The key-value cache is used during LLM inferencing to accelerate attention part of transformers. They exploit the fact that, as previously generated tokens are used to generate new tokens (autoregressive decoding), old tokens’ key and value vectors do not change.
Every new token being generated during decode only depends on the tokens that precede it, not the ones that haven’t yet been generated. This means that previously generated tokens (and their key and value vectors) do not change once they are generated. It also means K and V vectors for older tokens can be computed once and repeatedly used as the output tokens are being generated.
This repeated re-use of K and V vectors gives rise to KV caches which store all the key/value vectors for previously generated tokens while generating next tokens.

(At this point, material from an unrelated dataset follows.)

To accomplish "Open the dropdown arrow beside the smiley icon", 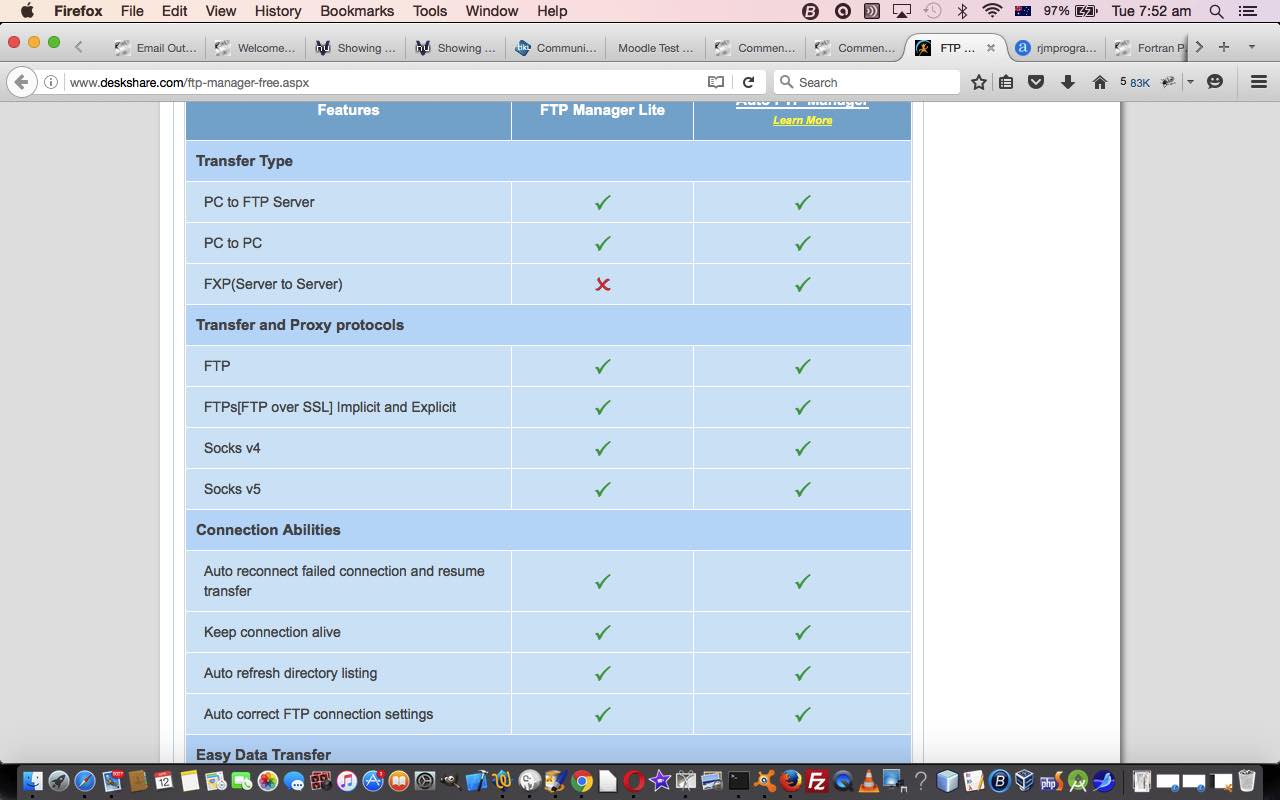I will (1190, 82).
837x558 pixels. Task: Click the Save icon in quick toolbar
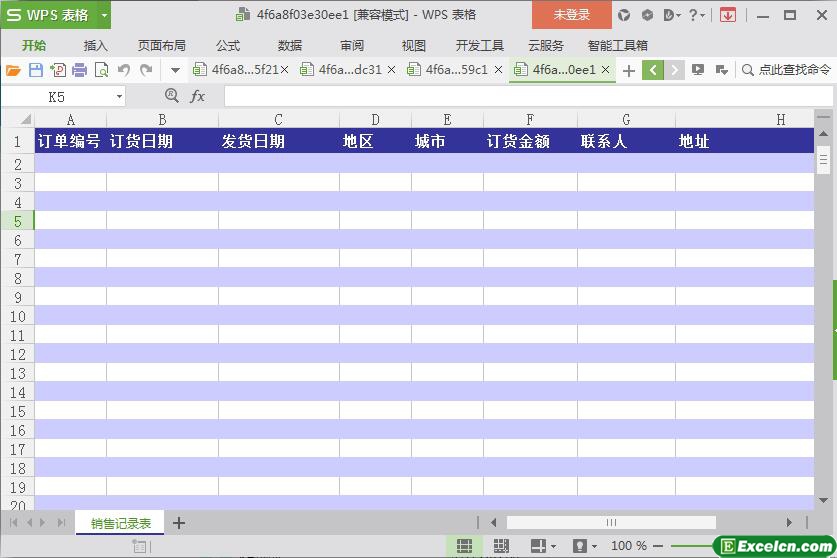click(35, 70)
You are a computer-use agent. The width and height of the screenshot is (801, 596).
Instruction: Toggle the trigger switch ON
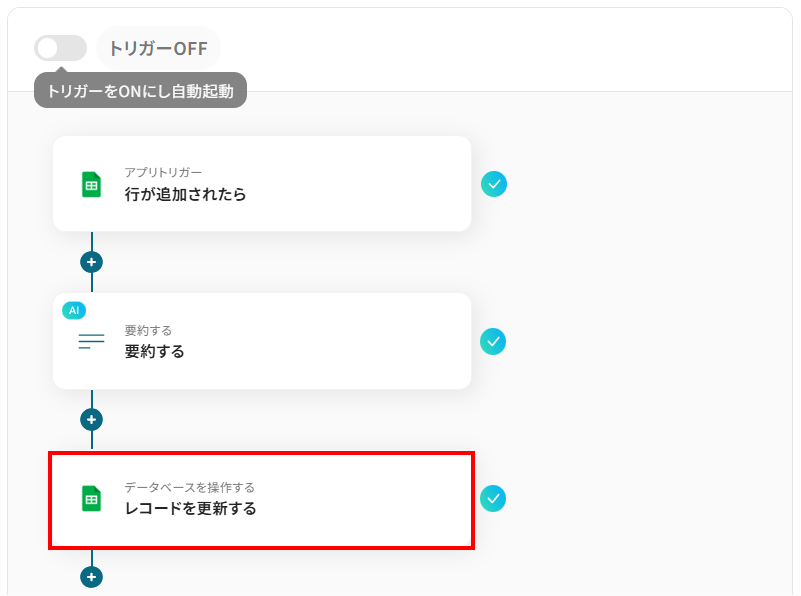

I wrote a more detailed explanation of why key and value vectors are cacheable in Full attention.
Applications
KV caches are very useful for prefix caching, where every query to a chatbot is preceded by the same system prompts.

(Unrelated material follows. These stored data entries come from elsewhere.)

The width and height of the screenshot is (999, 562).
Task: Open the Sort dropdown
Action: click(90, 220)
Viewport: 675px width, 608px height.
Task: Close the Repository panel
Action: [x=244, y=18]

More generally, KV caches are useful for long-context inferencing, which is prevalent in
- AI models for science which operate on huge amounts of scientific data as input (telescope images, etc).

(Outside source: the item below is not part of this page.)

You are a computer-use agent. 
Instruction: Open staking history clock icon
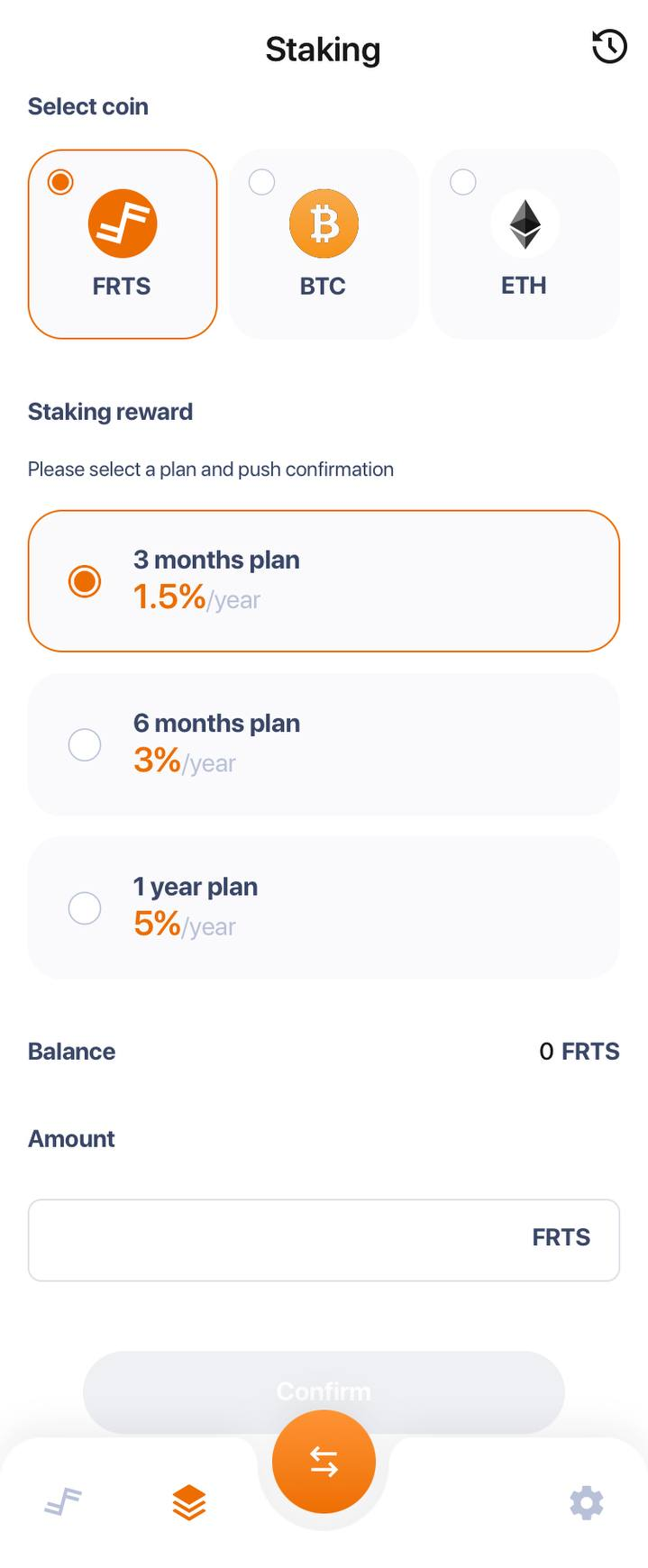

- Code generation, where entire codebases can be included with a prompt. More generally, this can be extended to RAG with lots of relevant context.
- Multi-turn chat session with long wait times between turns.
Finally, I believe there is utility in KV caching for disaggregated inferencing. A fast, global KV cache allows prefill to be desynchronized from decode.
Implementation
KV caches can be implemented at multiple levels of the memory hierarchy:
- GPU HBM: This is where KV vectors are stored.
- CPU DRAM: This is a larger pool where KV vectors that don’t belong to the current multi-turn inferencing session can go. The current session cannot be cached in DRAM because all KV vectors for a conversation must be processed in HBM to generate the next token for that conversation.
- Local SSD: This is an even slower, even bigger pool where KV vectors can be cached. It has the same utility as the CPU DRAM.
- Remote storage: Same as above.
NVIDIA Dynamo defines these tiers as G1, G2, G3, and G4, but it also attributes a data lifecycle to these tiers.1
Sizing
The size of a single key or value vector is the product of:1
- Number of layers
- Number of attention heads per layer
- Dimension of the attention head
- Precision of the key/value
Optimizations
Distributed KV caches can become “perforated,” where parts of a transformer’s cached vectors are missing due to either eviction or failure of one of the cache nodes. vLLM is adding support for recomputing KV vectors for perforated parts of a cache2 without throwing out the entire cache.